CIUDAD MCY.- El Gobierno nicaragüense denunció una “campaña de saña” internacional en su contra, a la vez que señaló que las sanciones de Estados Unidos y Europa los convierte en intervencionistas.

“Se ha lanzado una campaña con saña en contra de Nicaragua. Esa campaña recrudeció cuando el intento de golpe de Estado en abril del 2018 (la Comunidad Internacional) habla continuamente que hay que llevar la democracia a Nicaragua, cuando en sus mismos países son incapaces de respetar los principios de la democracia”, denunció el lunes el presidente de Nicaragua, Daniel Ortega, durante un acto en la Plaza de la Revolución, en la capital, Managua.

El mandatario sandinista se refirió a las sanciones impuestas por Estados Unidos y la Unión Europea (UE) contra los funcionarios de su Gobierno, acusándoles de corrupción y violación de los derechos humanos en las protestas de 2018.

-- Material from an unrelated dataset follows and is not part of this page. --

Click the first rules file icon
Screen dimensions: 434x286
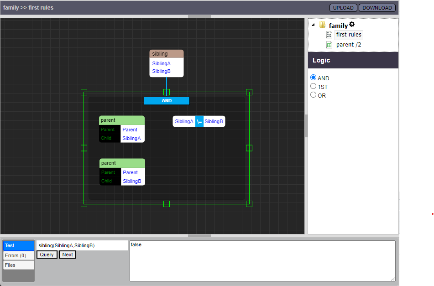point(329,35)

Según sus declaraciones, “los países europeos fácilmente se prestan a ser también parte de la política intervencionista que ordenan los yanquis”, pues “si el yanqui aplica una sanción, entonces ellos también aplican una sanción”.

A este paso se sumaron la UE, Canadá y el Reino Unido, que impusieron restricciones contra Nicaragua. Tal medida fue aplaudida y saludada por la oposición nicaragüense.

Mientras tanto, las autoridades de Managua acusan a la oposición de ejercer “terrorismo golpista”, con el apoyo financiero de Estados Unidos, para incitar a la inestabilidad en el país y sacar del poder a Ortega.

En abril del año 2018, se inició una etapa de crisis sociopolítica con una ola de protestas violentas en contra de la Administración de Ortega. Las manifestaciones fueron catalogadas por el Mandatario como un intento de golpe de Estado, provocado por la oposición y financiado por Estados Unidos, reseñó la Agencia de Noticias Hispantv.